Give the material below again with "computer-use agent" replaced by "screen-control agent" everywhere it appears, changing nothing else. Leave the pictures out.
* BEGIN *
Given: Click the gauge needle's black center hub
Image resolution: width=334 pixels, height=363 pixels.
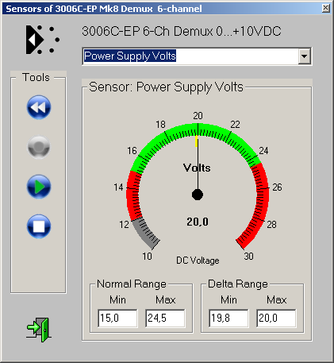Looking at the screenshot, I should coord(198,195).
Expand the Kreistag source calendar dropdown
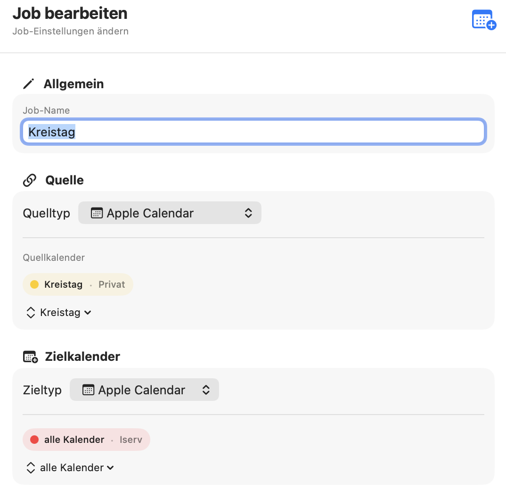This screenshot has height=499, width=506. point(58,312)
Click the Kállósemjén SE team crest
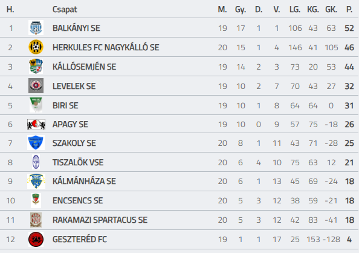 (36, 67)
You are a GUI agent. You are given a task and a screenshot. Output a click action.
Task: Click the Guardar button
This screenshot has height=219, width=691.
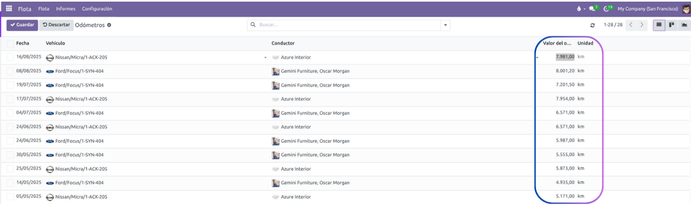22,25
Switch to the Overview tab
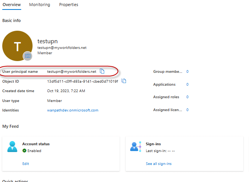 [x=11, y=5]
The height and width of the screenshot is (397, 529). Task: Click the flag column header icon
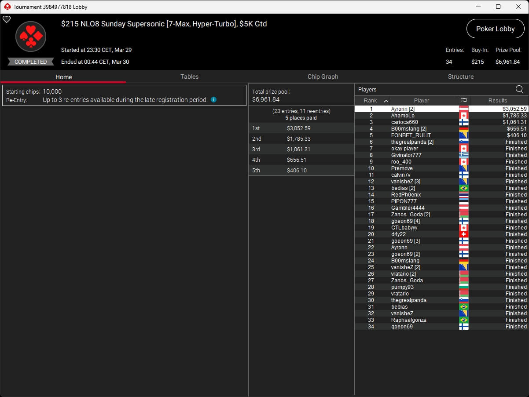pos(463,101)
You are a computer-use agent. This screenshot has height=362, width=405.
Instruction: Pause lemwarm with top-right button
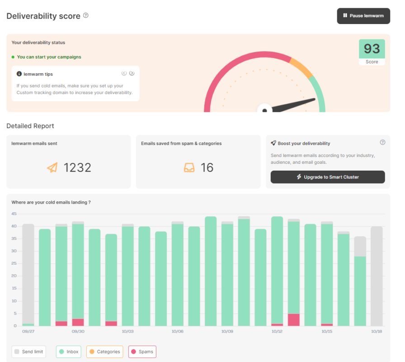363,16
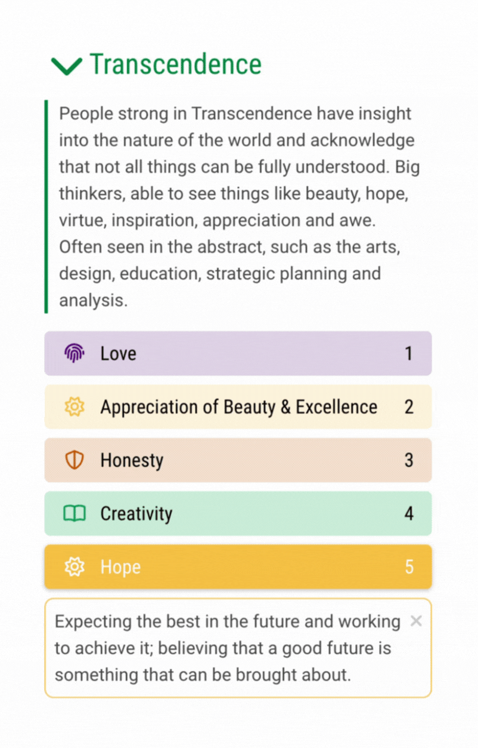Screen dimensions: 478x748
Task: Collapse the Transcendence section with the chevron
Action: 67,65
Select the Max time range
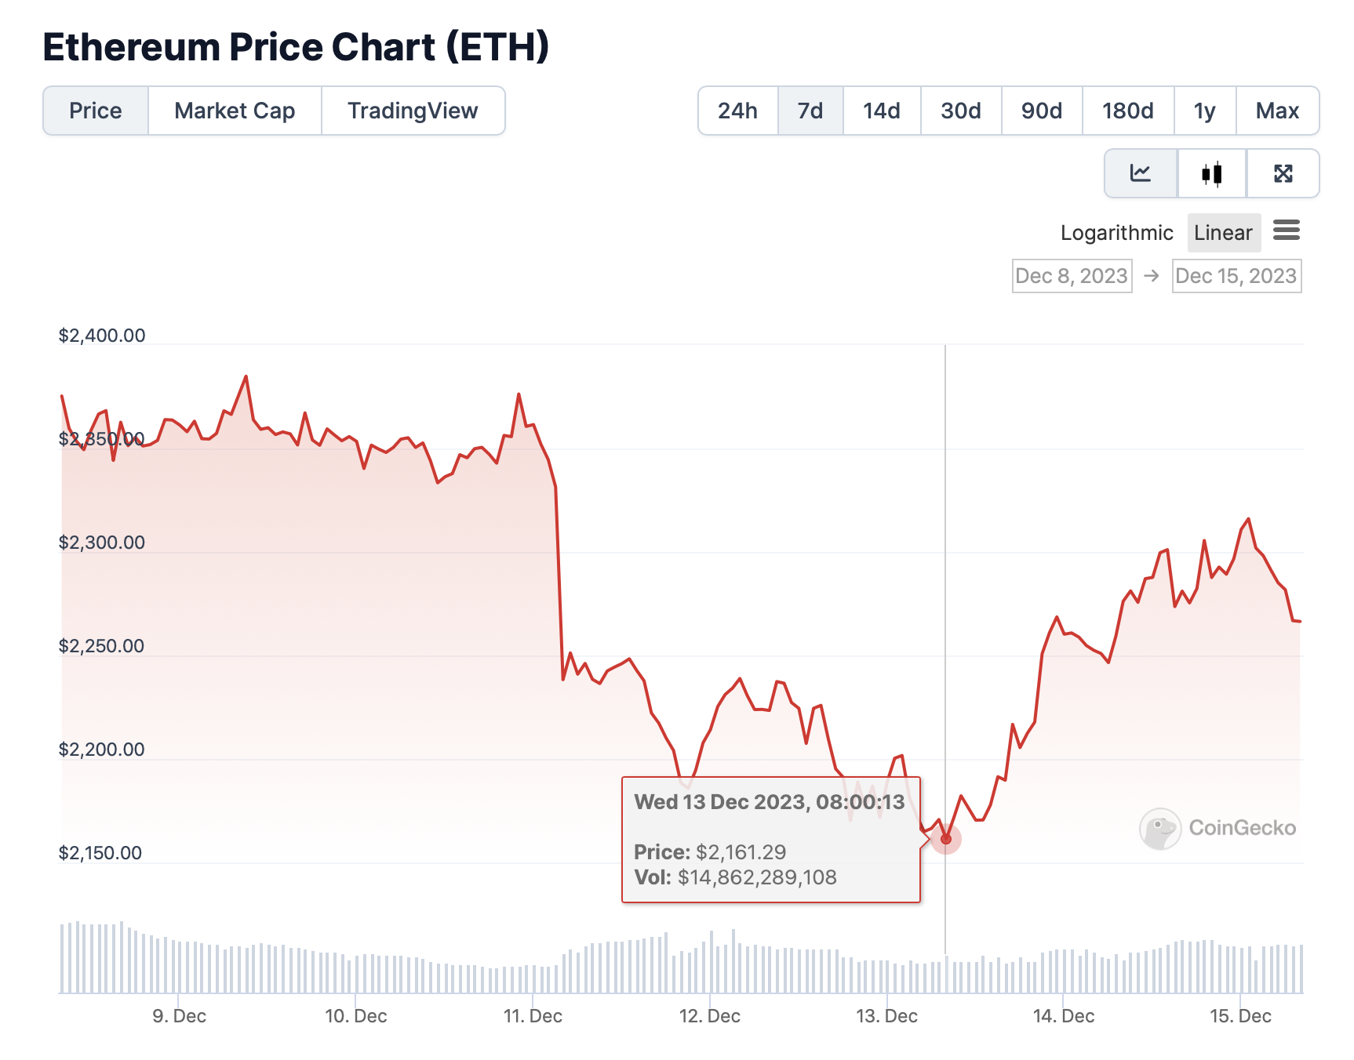The height and width of the screenshot is (1060, 1354). 1278,111
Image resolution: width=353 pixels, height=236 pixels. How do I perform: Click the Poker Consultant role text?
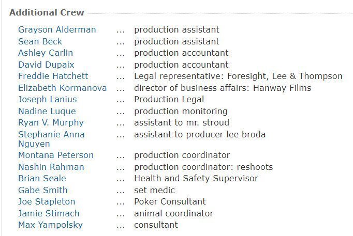170,201
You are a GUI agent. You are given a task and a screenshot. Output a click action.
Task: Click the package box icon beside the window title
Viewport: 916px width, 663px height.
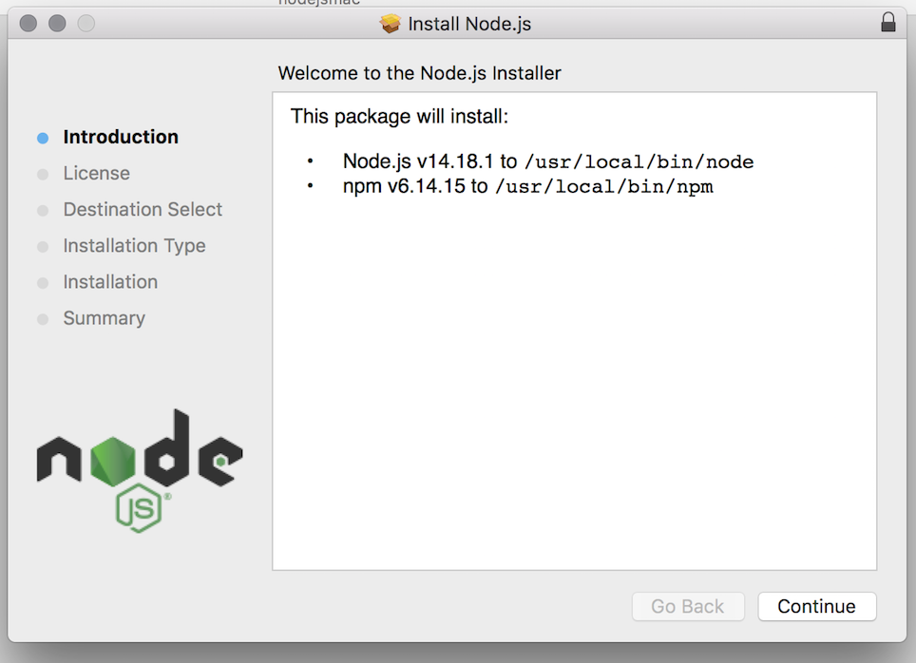[391, 24]
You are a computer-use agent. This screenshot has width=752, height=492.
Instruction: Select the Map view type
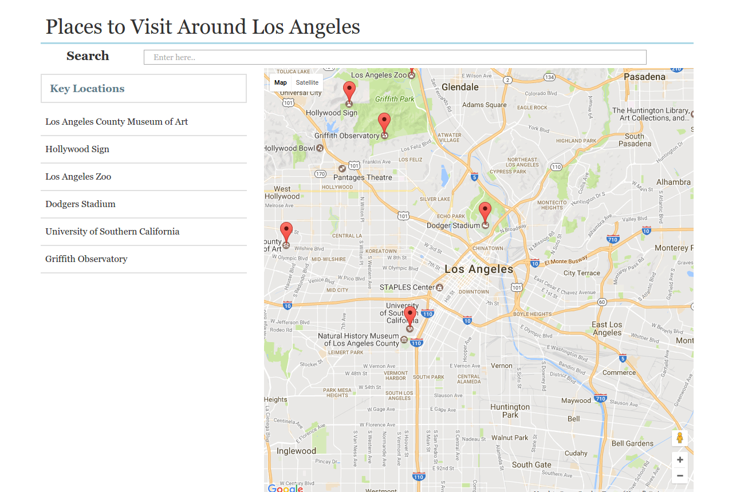pos(281,82)
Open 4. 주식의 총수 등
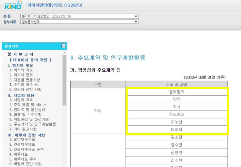The width and height of the screenshot is (241, 167). click(x=23, y=84)
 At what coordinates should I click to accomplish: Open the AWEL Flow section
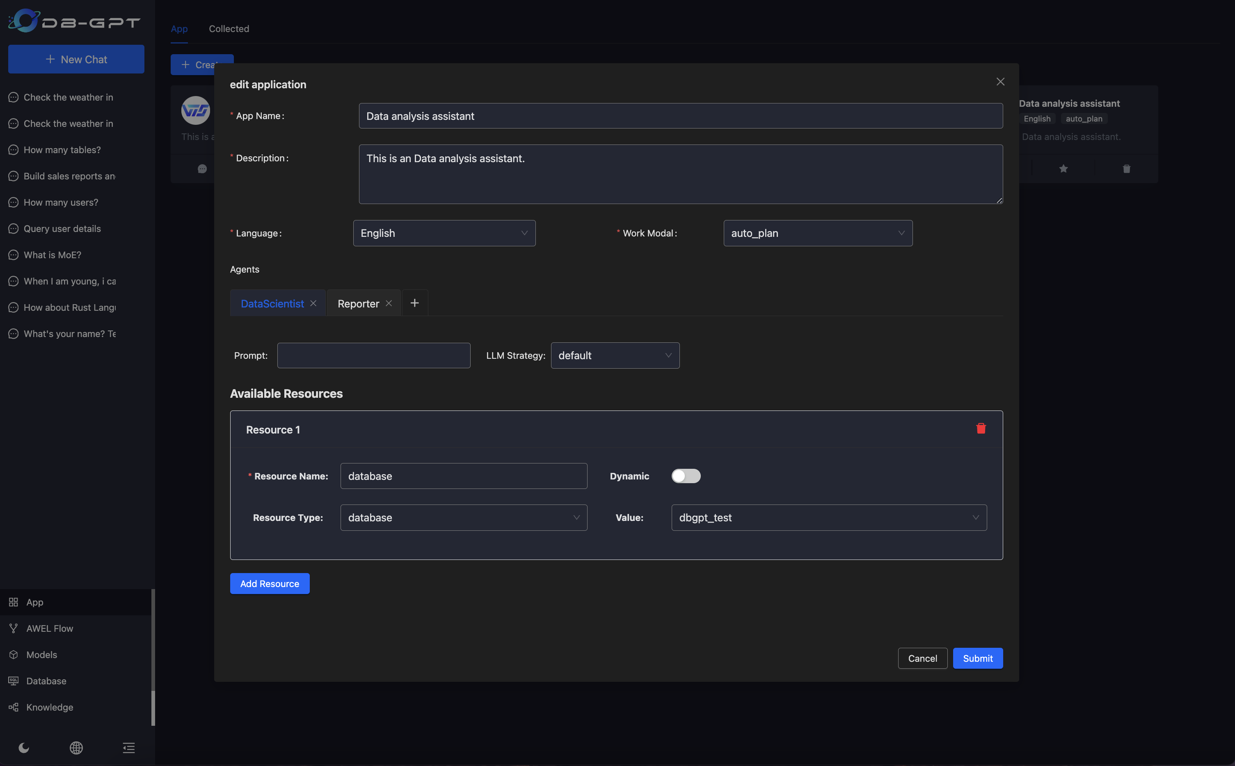point(49,628)
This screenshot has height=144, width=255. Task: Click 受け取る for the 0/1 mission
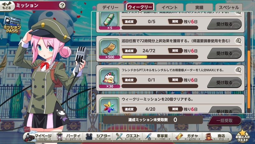click(224, 82)
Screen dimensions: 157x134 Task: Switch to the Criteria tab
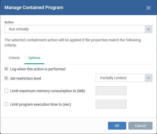click(14, 58)
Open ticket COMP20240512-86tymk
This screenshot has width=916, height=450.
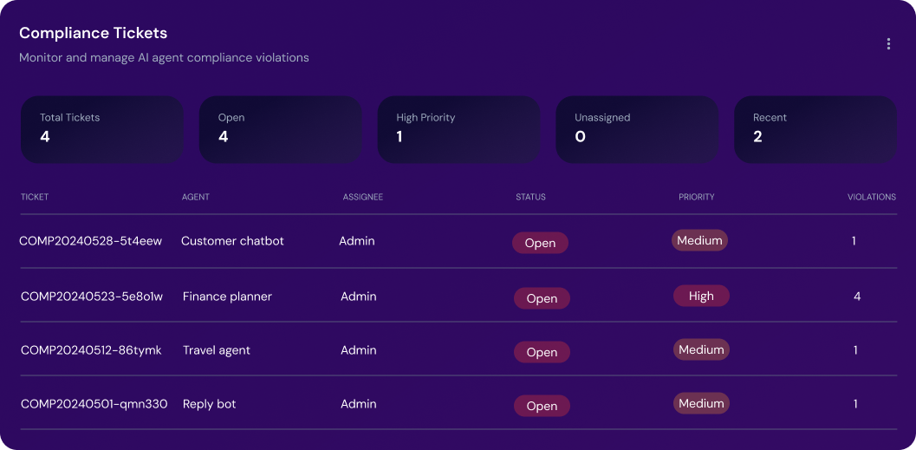91,350
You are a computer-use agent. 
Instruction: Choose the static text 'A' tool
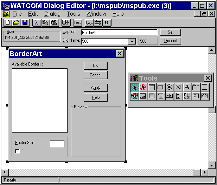pos(187,87)
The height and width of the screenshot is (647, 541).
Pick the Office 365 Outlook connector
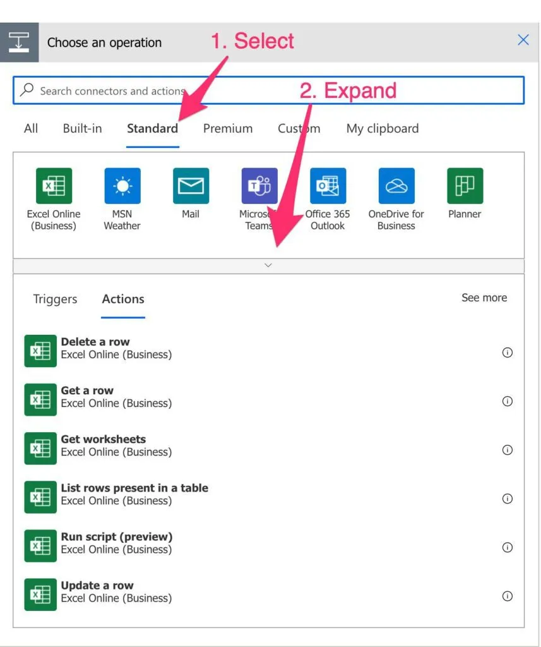pos(328,186)
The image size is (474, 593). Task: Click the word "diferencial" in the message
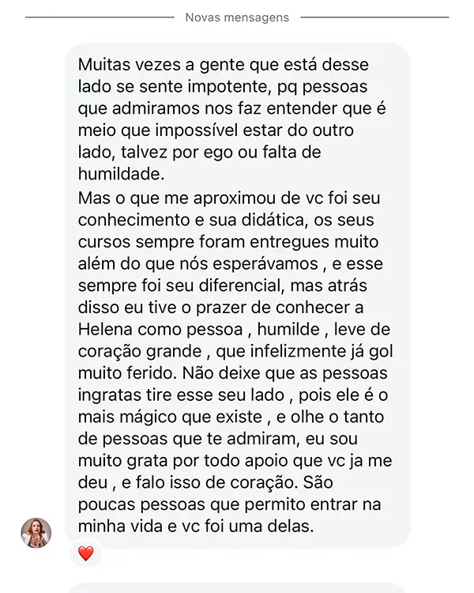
* END *
◆ **ANSWER TO THE PROBLEM**
Given: Click the gauge needle's black center hub
Image resolution: width=334 pixels, height=363 pixels.
Looking at the screenshot, I should coord(198,195).
Expand the Kreistag source calendar dropdown
This screenshot has height=499, width=506. point(58,312)
Click the Kállósemjén SE team crest
 (36, 67)
You are a GUI agent. You are given a task and a screenshot. Output a click action.
Task: Click the Guardar button
This screenshot has height=219, width=691.
22,25
Switch to the Overview tab
 [x=11, y=5]
The height and width of the screenshot is (397, 529). Task: Click the flag column header icon
pos(463,101)
You are a screen-control agent. This screenshot has height=362, width=405.
Instruction: Pause lemwarm with top-right button
363,16
Screen dimensions: 478x748
Task: Collapse the Transcendence section with the chevron
Action: 67,65
Select the Max time range
The height and width of the screenshot is (1060, 1354). 1278,111
Image resolution: width=353 pixels, height=236 pixels. How do I perform: Click the Poker Consultant role text?
170,201
You are a GUI agent. You are given a task and a screenshot. Output a click action.
Task: Click the package box icon beside the window title
Viewport: 916px width, 663px height.
[391, 24]
You are a screen-control agent. This screenshot has width=752, height=492.
Instruction: Select the Map view type
pos(281,82)
Open 4. 주식의 총수 등
The width and height of the screenshot is (241, 167). click(x=23, y=84)
 At what coordinates should I click to accomplish: Open the AWEL Flow section
point(49,628)
This screenshot has height=144, width=255. Task: Click 受け取る for the 0/1 mission
click(224, 82)
Screen dimensions: 157x134 Task: Switch to the Criteria tab
click(14, 58)
Open ticket COMP20240512-86tymk
This screenshot has width=916, height=450.
91,350
You are a screen-control agent. 
Instruction: Choose the static text 'A' tool
pos(187,87)
The height and width of the screenshot is (647, 541).
Pick the Office 365 Outlook connector
pos(328,186)
The image size is (474, 593). Task: Click the word "diferencial" in the message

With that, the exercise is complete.